To perform a deep dissection of the role and regulation of innate and adaptive immunity in poorly controlled (PC) and well controlled (WC) focal epilepsy.

Individuals with focal epilepsy were prospectively recruited from Brigham and Women’s Hospital outpatient epilepsy clinics. Epilepsy subjects were divided into a WC or PC group based on whether they had seizures within the 6 months prior to study enrollment. Age- and sex-matched healthy controls were also included. Using peripheral blood mononuclear cells (PBMCs), we performed a detailed analysis of ~84,000 PBMCs using single-cell RNA and T-cell receptor sequencing (scRNA/TCR-seq).

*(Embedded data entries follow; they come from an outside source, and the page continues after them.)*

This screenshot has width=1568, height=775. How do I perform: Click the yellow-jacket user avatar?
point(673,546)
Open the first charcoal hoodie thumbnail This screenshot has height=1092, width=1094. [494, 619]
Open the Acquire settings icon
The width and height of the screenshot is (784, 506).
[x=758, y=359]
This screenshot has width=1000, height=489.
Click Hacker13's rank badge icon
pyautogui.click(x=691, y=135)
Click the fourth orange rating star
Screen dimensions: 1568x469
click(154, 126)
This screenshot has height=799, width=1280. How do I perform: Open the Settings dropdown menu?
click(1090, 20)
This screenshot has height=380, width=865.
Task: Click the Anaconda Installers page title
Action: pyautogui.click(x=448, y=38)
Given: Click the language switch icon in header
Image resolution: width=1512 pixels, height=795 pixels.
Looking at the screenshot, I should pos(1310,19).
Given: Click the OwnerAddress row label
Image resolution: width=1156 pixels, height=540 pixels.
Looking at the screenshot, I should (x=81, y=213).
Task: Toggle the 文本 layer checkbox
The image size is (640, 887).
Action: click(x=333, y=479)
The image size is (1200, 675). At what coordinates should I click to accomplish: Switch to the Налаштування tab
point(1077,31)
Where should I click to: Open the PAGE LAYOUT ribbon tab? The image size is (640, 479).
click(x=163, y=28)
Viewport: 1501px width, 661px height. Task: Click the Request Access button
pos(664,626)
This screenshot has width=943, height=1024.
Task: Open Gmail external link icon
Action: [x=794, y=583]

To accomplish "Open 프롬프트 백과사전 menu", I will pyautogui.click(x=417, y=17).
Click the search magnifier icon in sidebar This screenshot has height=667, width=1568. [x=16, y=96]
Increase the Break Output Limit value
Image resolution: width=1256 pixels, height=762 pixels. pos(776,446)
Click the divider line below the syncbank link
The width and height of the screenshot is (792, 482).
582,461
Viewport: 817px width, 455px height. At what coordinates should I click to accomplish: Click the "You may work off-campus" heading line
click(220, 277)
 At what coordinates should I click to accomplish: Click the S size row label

A total of 107 subjects were recruited including 87 epilepsy subjects and 20 healthy controls. 49.5% of epilepsy subjects had a seizure within 6 months of recruitment, and 52% had an MRI abnormality. scRNA/TCR-seq data highlighted differences in the composition of adaptive and innate immune cells in well-controlled and poorly-controlled subjects. In particular, memory CD4+ and CD8+ T-cells as well as NK T-cells that express cytotoxic cytokines such as granzyme and perforin, constitute a higher proportion of T-cells in PC epilepsy subjects, whereas CD14+ and CD16+ monocytes, and B memory cells show depletion. Moreover, ligand/receptor network analyses using the CellChat computational tool identified several statistically significant intercellular interactions such as the Selectin cell adhesion pathway that is involved in the recruitment of leukocytes to the site of injury in the brain.

We identified disrupted adaptive and innate immune homeostasis in poorly controlled focal epilepsy. Network analyses revealed ligand/receptor pairs with well-known roles in lymphocyte trafficking that may be targeted for immunomodulatory interventions to treat  epilepsy.